▶ **How to complete this task**:
Count how many lines in the data below include "agent". Answer with the number only.

▶ **Records provided**:
---*---

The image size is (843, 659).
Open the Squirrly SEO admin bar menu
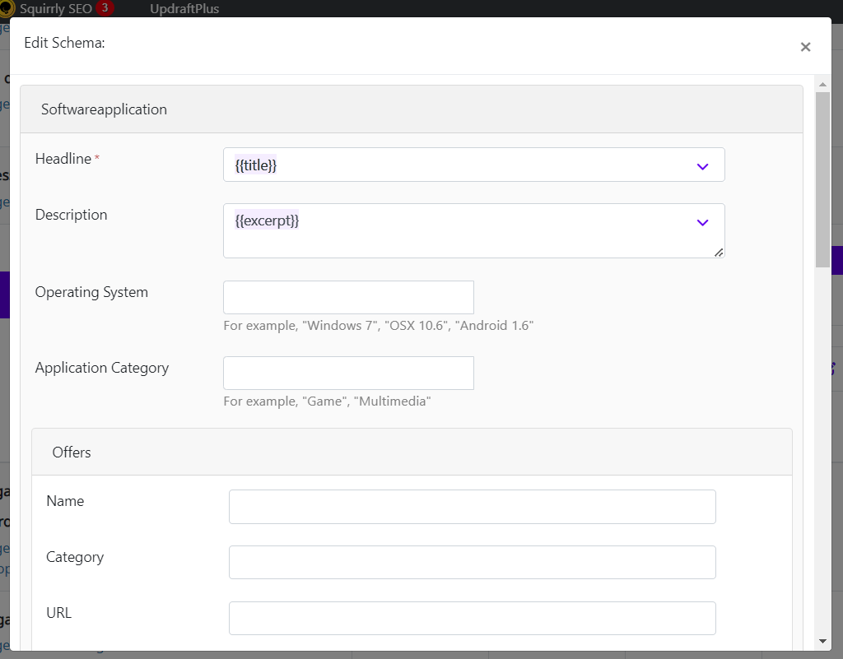coord(56,8)
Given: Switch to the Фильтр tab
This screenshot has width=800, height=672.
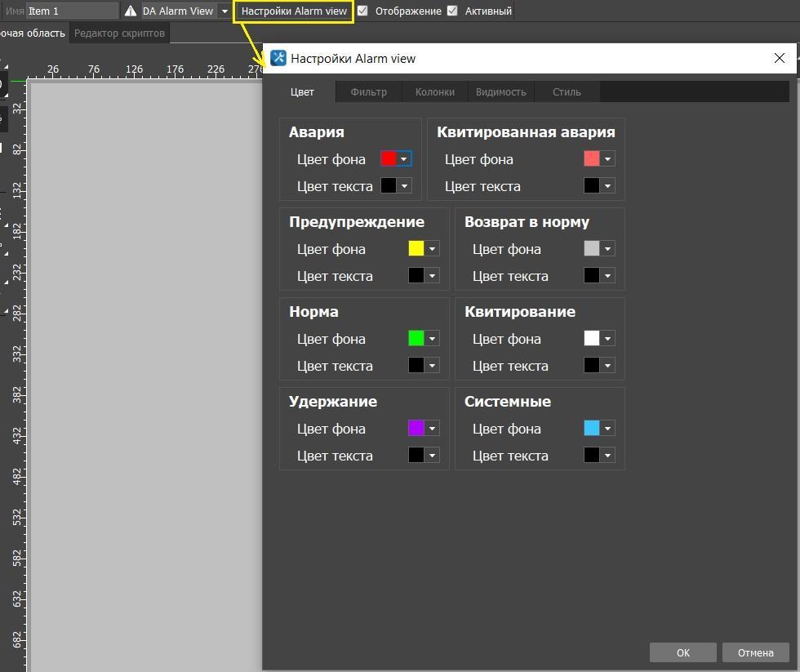Looking at the screenshot, I should point(368,91).
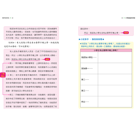This screenshot has height=130, width=136.
Task: Click the green dot beside page 33
Action: click(124, 18)
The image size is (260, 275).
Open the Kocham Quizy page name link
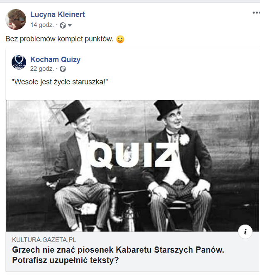56,60
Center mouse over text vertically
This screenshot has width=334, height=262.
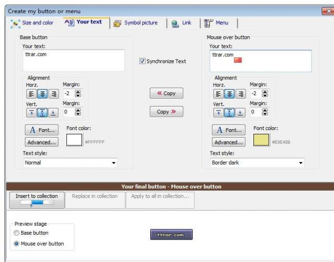[x=230, y=112]
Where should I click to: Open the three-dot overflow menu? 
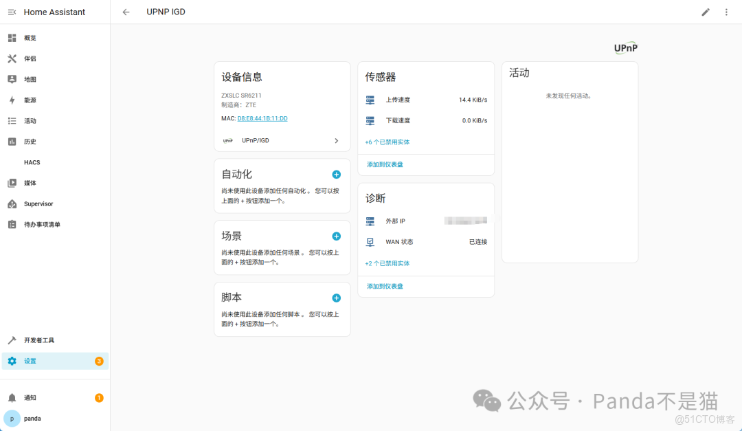point(726,12)
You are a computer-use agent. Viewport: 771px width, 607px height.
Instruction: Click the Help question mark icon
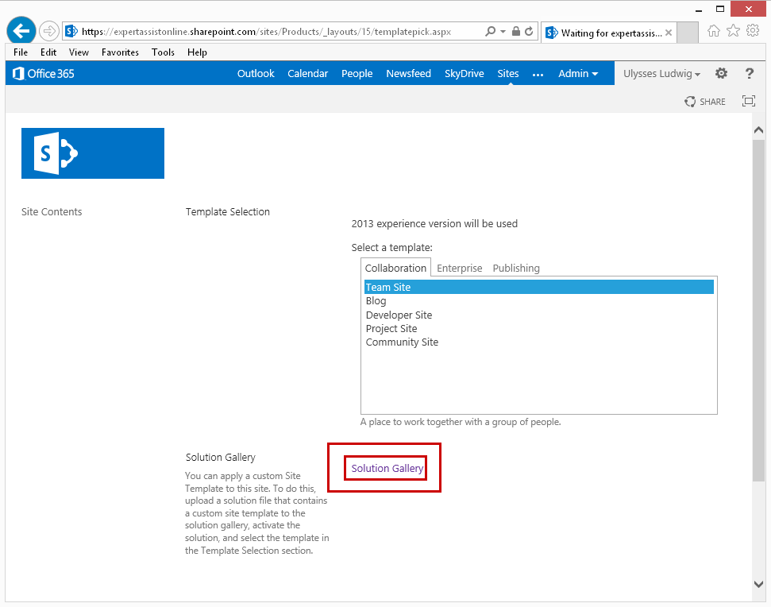(749, 73)
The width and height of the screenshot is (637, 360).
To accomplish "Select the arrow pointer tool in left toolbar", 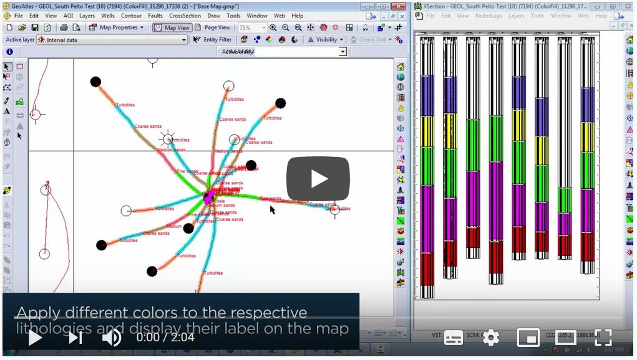I will point(7,67).
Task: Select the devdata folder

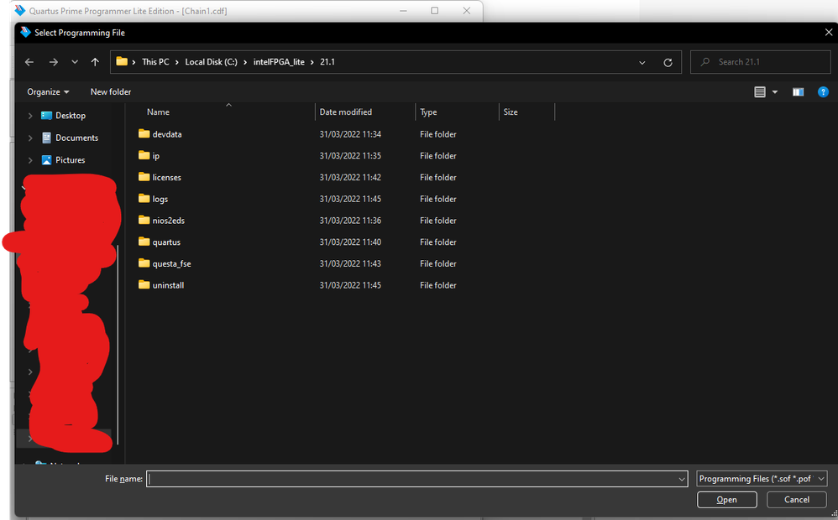Action: coord(167,134)
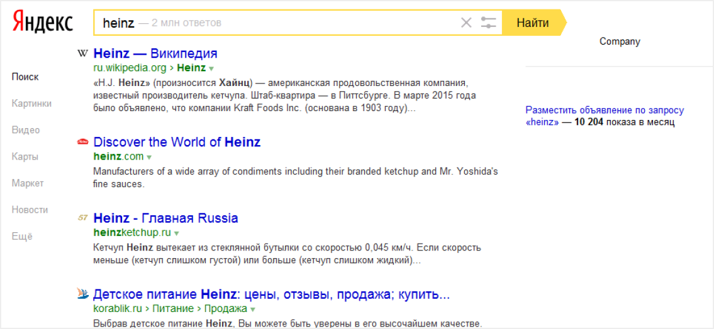Image resolution: width=714 pixels, height=329 pixels.
Task: Open dropdown arrow after korablik.ru Продажа
Action: [x=253, y=310]
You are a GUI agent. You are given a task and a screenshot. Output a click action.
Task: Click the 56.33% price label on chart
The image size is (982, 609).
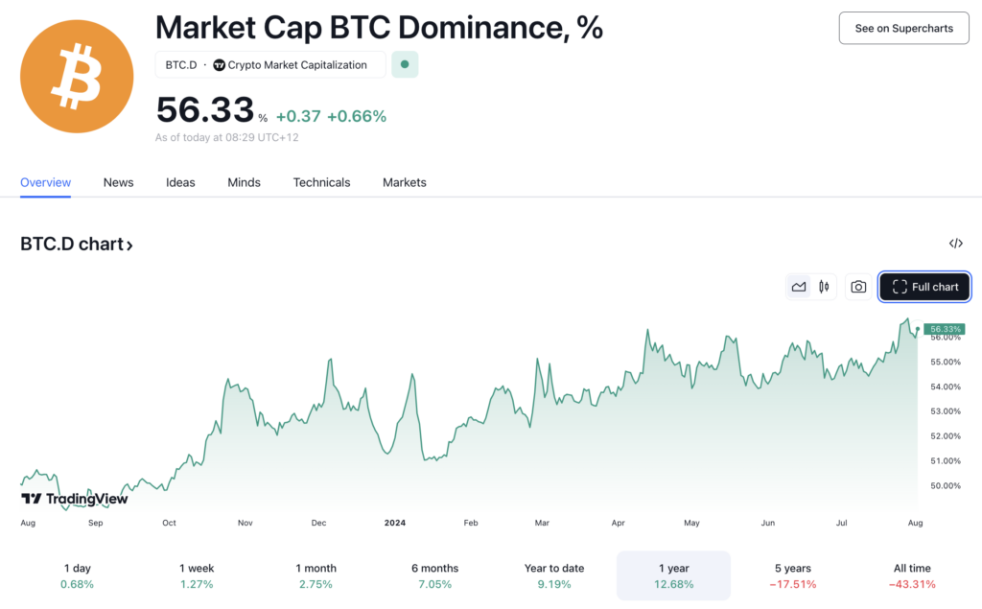(x=945, y=329)
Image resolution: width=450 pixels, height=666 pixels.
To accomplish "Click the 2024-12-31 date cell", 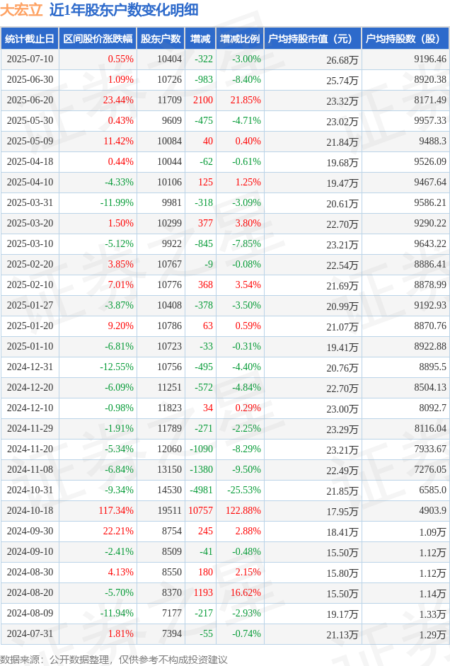I will 30,367.
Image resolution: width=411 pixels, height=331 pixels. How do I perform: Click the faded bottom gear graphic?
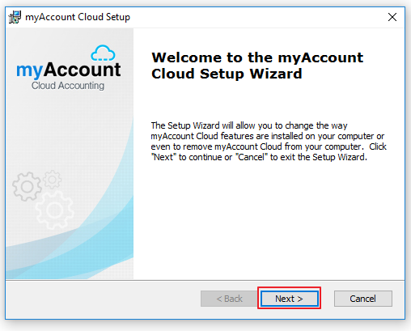point(55,210)
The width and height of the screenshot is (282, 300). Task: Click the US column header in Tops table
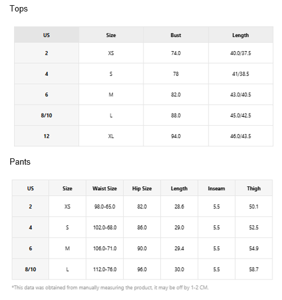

---*---

▶ **Your response**:
2